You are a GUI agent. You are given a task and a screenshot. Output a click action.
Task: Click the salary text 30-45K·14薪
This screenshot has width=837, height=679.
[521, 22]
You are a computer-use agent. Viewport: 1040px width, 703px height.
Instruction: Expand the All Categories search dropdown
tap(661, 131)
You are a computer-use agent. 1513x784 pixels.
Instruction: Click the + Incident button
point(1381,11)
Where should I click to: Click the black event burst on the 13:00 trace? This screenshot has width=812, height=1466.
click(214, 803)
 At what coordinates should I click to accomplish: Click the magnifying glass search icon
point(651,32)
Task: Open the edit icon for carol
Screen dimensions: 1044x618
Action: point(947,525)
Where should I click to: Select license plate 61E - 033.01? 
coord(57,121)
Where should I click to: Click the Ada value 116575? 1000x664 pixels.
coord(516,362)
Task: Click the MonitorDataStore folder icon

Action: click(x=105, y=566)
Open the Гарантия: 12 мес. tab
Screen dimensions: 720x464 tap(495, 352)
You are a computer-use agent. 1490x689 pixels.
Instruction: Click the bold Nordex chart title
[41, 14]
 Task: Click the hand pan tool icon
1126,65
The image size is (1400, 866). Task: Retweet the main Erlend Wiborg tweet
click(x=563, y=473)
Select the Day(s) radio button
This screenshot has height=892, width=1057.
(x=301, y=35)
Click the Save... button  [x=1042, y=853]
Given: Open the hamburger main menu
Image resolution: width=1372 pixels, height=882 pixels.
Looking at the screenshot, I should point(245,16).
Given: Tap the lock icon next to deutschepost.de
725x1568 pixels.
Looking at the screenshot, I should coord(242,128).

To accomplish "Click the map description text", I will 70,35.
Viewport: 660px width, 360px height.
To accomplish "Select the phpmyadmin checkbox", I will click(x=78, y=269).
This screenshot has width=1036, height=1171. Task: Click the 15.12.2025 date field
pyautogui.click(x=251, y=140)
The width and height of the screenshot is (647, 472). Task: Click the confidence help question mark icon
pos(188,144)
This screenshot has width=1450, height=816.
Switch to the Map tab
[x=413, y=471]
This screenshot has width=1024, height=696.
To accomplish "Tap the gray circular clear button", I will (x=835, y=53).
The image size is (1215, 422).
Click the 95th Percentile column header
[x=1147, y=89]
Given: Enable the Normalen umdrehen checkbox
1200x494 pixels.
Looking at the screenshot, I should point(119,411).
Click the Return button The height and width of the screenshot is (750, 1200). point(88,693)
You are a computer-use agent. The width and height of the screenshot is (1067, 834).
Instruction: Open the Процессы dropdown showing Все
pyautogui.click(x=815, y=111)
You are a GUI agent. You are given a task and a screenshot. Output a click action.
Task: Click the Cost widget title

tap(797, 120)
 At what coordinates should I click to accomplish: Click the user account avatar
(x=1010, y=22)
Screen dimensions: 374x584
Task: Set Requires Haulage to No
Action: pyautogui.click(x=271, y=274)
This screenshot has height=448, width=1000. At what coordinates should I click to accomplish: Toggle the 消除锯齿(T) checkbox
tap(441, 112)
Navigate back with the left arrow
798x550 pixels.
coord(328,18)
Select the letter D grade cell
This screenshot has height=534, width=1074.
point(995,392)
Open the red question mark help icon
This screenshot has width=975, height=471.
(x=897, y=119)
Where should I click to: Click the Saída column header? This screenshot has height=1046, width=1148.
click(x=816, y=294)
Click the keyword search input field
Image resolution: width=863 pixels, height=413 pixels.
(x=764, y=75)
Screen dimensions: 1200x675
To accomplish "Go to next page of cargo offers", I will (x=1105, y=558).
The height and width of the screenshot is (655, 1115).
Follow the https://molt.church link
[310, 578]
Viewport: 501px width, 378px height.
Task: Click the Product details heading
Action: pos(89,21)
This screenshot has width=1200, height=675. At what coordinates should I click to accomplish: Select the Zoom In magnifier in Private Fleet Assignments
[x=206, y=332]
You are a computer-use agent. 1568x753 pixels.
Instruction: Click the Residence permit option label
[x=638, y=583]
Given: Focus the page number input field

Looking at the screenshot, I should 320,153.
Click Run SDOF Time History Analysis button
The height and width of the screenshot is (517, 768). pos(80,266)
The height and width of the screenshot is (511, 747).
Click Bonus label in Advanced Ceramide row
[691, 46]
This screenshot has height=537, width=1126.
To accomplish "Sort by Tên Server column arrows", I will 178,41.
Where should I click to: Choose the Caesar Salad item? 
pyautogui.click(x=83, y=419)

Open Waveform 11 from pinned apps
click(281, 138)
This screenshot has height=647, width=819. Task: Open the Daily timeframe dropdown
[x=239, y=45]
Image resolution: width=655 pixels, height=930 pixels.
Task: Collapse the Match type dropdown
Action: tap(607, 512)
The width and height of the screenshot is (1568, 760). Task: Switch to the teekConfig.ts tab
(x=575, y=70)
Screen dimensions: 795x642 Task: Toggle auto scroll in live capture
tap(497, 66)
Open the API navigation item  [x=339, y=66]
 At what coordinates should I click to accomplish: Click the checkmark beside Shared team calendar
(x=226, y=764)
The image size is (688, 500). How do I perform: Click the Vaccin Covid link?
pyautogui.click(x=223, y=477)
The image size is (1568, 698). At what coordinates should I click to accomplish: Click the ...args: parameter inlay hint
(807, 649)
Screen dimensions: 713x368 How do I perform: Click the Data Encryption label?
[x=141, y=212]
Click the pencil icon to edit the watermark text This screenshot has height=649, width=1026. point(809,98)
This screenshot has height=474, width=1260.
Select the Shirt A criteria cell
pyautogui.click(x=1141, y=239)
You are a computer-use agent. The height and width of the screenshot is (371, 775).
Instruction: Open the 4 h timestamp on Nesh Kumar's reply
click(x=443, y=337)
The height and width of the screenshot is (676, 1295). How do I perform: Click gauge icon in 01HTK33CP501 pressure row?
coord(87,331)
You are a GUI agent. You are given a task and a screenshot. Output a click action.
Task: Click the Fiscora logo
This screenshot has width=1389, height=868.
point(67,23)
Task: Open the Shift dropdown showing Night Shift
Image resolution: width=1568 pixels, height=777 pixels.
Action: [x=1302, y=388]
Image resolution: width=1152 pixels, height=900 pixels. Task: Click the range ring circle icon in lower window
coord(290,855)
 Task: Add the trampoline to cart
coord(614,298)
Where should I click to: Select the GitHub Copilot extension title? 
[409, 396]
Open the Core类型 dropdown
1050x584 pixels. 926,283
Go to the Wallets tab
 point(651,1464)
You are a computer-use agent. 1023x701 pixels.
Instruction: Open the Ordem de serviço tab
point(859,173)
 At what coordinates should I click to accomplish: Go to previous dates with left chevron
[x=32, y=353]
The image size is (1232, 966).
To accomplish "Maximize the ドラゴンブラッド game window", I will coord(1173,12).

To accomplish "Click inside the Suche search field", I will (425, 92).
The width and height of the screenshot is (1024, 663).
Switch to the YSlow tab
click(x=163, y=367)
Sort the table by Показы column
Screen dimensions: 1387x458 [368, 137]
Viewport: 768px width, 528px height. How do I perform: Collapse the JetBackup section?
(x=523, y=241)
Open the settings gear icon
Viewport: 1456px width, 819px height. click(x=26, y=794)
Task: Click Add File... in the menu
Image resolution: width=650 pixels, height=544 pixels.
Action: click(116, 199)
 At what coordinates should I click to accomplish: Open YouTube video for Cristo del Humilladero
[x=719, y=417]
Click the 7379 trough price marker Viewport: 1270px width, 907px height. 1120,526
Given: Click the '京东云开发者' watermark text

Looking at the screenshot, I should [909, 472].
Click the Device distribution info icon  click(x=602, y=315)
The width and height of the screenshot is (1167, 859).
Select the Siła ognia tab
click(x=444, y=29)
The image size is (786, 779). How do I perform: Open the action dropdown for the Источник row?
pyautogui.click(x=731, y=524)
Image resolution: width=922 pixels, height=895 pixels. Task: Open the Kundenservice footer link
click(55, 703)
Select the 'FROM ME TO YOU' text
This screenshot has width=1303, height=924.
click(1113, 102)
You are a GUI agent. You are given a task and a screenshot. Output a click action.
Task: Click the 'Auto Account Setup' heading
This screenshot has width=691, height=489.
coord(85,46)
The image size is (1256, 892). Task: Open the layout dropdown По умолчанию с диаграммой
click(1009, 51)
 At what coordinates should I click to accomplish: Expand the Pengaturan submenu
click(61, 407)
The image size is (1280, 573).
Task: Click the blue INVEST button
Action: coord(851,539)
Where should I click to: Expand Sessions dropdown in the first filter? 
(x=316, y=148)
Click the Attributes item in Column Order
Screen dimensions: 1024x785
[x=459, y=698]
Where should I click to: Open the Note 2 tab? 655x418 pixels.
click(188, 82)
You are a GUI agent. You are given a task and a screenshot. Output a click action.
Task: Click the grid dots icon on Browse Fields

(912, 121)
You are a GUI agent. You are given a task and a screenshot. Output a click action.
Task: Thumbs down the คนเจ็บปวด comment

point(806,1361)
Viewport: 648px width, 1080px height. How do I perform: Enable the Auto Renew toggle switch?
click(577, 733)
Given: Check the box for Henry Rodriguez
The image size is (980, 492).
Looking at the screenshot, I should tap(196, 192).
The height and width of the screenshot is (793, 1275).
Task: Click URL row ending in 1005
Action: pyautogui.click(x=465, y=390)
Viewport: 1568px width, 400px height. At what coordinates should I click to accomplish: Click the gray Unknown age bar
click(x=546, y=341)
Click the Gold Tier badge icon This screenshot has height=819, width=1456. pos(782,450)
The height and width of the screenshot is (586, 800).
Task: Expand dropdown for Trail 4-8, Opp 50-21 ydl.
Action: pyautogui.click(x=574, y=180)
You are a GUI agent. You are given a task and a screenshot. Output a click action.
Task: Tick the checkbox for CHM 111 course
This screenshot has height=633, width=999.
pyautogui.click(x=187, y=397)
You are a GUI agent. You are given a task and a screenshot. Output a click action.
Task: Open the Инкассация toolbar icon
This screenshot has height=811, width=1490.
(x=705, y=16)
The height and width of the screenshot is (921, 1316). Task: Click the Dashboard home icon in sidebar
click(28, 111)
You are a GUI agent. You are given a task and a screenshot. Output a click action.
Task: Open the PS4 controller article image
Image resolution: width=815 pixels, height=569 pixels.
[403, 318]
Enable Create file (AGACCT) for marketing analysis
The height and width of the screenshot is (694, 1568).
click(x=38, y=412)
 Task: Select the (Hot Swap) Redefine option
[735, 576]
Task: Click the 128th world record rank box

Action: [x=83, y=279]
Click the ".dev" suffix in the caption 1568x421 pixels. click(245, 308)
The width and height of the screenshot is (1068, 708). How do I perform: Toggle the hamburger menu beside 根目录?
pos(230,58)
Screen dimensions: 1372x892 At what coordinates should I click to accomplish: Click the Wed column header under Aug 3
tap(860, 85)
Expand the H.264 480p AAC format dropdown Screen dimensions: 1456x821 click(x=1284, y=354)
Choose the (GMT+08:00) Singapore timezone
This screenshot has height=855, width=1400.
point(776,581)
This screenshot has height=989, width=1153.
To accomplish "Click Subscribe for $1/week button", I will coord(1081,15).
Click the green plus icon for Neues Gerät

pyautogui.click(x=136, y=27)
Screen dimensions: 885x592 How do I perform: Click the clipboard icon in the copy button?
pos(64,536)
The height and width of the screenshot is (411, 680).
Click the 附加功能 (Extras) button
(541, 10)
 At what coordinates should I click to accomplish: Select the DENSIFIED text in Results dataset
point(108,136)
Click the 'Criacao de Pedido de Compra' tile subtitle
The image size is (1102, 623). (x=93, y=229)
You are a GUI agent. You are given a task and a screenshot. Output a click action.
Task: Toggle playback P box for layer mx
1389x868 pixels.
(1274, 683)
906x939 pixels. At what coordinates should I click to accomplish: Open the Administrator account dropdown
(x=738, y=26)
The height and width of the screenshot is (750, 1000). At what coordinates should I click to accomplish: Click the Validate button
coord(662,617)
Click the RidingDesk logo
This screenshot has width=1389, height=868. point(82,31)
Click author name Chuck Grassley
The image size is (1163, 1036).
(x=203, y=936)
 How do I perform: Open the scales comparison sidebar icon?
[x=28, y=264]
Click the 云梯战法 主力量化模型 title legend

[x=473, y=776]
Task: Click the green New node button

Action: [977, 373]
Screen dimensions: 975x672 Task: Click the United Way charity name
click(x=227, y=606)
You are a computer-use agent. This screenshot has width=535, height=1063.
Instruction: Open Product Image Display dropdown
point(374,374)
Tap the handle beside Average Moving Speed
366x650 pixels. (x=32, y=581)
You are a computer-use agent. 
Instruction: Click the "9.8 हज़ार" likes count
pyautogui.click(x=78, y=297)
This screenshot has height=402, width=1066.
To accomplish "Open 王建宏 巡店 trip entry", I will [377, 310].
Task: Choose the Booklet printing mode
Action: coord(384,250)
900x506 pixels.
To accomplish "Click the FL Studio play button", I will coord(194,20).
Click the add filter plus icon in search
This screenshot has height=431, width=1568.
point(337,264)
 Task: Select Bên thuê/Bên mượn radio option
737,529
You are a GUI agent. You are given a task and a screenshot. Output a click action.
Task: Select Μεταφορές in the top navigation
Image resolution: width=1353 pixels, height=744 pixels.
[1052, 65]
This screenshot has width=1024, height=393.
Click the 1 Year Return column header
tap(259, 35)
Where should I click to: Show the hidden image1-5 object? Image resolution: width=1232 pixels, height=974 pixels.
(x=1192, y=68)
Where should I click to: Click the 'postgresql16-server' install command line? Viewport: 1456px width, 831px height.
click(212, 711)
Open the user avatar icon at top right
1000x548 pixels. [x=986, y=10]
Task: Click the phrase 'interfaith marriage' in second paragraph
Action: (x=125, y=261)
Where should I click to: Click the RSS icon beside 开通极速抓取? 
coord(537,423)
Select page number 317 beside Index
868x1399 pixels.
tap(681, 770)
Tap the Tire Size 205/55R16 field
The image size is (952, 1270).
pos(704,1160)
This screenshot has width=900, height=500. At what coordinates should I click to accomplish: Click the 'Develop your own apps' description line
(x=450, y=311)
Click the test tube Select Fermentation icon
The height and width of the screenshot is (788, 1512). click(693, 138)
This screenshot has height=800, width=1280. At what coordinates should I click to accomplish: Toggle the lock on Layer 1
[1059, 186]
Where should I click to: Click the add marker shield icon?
···
- Work instruction -
Search the data for the string "edit" and copy every line where it appears.

- Exercise output -
Task: Open the edit icon for carol
Click the pencil icon to edit the watermark text This screenshot has height=649, width=1026. point(809,98)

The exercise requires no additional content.